Re-imagine Employee Experience Using Human-Centered Service Design

Originally Published by DTGroup USA

We are in a time of extraordinary change in all areas of human society—and one of the areas of greatest disruption is the future of work. Respond effectively by using the proven tools of service design.

The pandemic greatly shifted how we work and interact with our workplaces and coworkers. As a result, now is an optimal time to craft workplace experiences that support people’s needs. By using service design—the practice of using human centered design tools and methods to create a set of services that weave together an experience tailored to a specific set of needs—we can re-imagine what the employee experience could be.

Intrigued? Wondering what service design entails? Let me explain.

Employee Research

The starting point for any design project should always be research. By conducting employee research, you put yourself in the shoes of the group of people you are designing for and whose experience you seek to understand.

Employee research can be conducted in an infinite number of ways, but at DesignThinkers Group, we find using interactive activities during interviews to be a highly effective method to both observe and learn from your employees’ behavior and gather responses through the completion of the activity.

Figures 1 and 2 below are examples of how activities can be designed on a digital whiteboard tool like Mural to guide the interview. Similar activities can be done in person using printed templates.

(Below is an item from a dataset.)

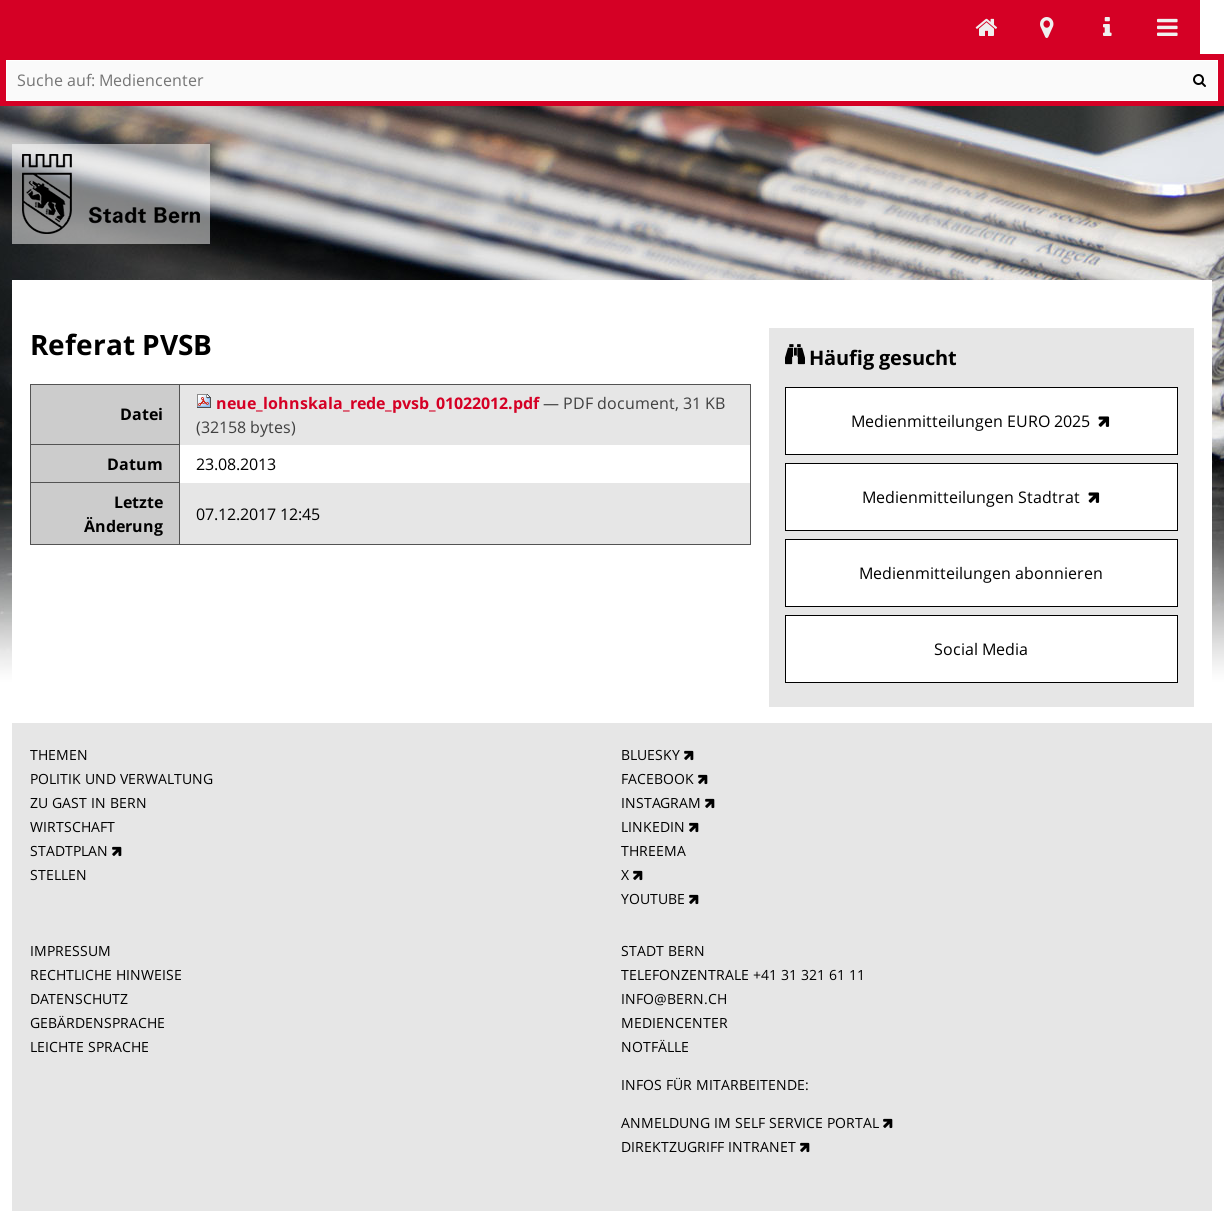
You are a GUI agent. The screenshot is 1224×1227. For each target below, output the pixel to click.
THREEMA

As an example of how you might use this technique, let’s say you want to understand the journey of your user through a particular moment. You could map out that journey on a digital whiteboard and, during an interview, ask the employee to provide feedback and fill in any gaps that they think are missing. You could then ask them to rate the level of difficulty and their emotional state at different points along the journey. In this interactive way, you are able to not only gather a more complete view of your user’s journey but you can also observe their behavior in completing the activity which may provide further insight.

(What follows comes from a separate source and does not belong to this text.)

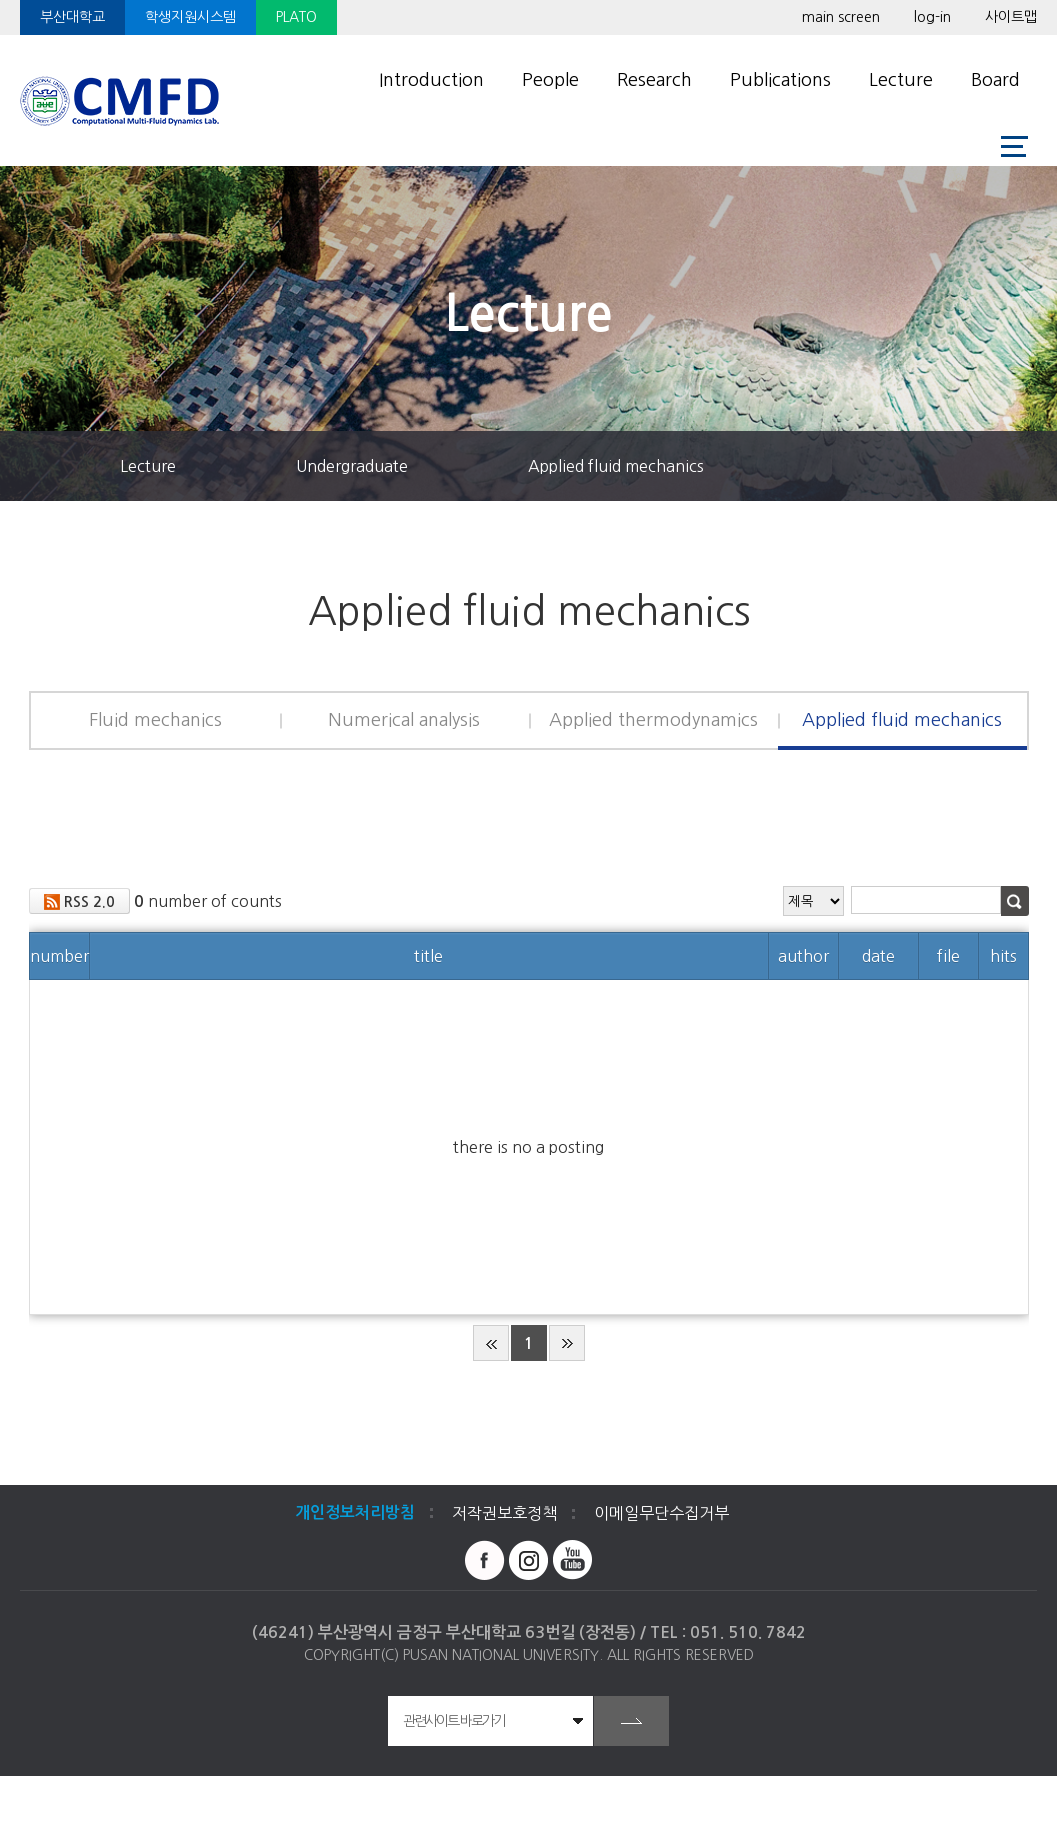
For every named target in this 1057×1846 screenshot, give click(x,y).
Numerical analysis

Co-creation is a critical ingredient in imagining and designing an employee experience that truly benefits the stakeholders and ultimately the organization. Co-creation is the process of designing with—not for—the employee. It can and should be embedded in many parts of the design process. 

Three common opportunities for using co-creation in the design process are:

  1. Level-Setting Workshops
  2. Ideation Workshops
  3. Prototyping & Testing

Level-Setting Workshops
The purpose of this kind of workshop is to download all of your organization’s knowledge and create a starting point. A level-setting workshop can be used at the start of a service design project to create buy-in and gather information from a variety of stakeholders who have diverse perspectives on the employee’s experience. This kind of workshop can also be used after employee research to ask follow-up questions to participants. 

A level-setting workshop may also serve as an opportunity to confirm the general trends and insights that were collected from the research phase of a project as well as refine any problem statements that were synthesized. This allows you to confirm that what you heard and interpreted in the interviews was right and to share those high-level problem areas with employees.

Ideation Workshops
Co-creating during ideation with the stakeholders is an excellent way to get employees to contribute ideas of their own while ensuring that the solutions being generated are personalized to them and actually do resolve their pain points. Selecting and prioritizing with stakeholders which ideas are to be used for prototyping within company resources and other pre-determined project constraints also ensures the ideas moving forward for prototyping are the most impactful.

Prototyping & Testing
Once ideas have been selected and prioritized, the design process moves to the stage of prototyping, where the most promising ideas are refined and developed by creating some form of ‘quick and cheap’ visual model depicting the different ‘scenes’ of the employee’s experience. This could be physical models (a cardboard mock-up, for example) or a storyboard. These prototypes are then used to present the concept to employees to get their feedback.

Needless to say, involving your stakeholders in the prototyping and testing phase is another critical opportunity to co-create and gather feedback on the effectiveness or outcomes of proposed solutions. Their feedback on whether a prototype is effective will serve as data to iterate upon and develop a good solution.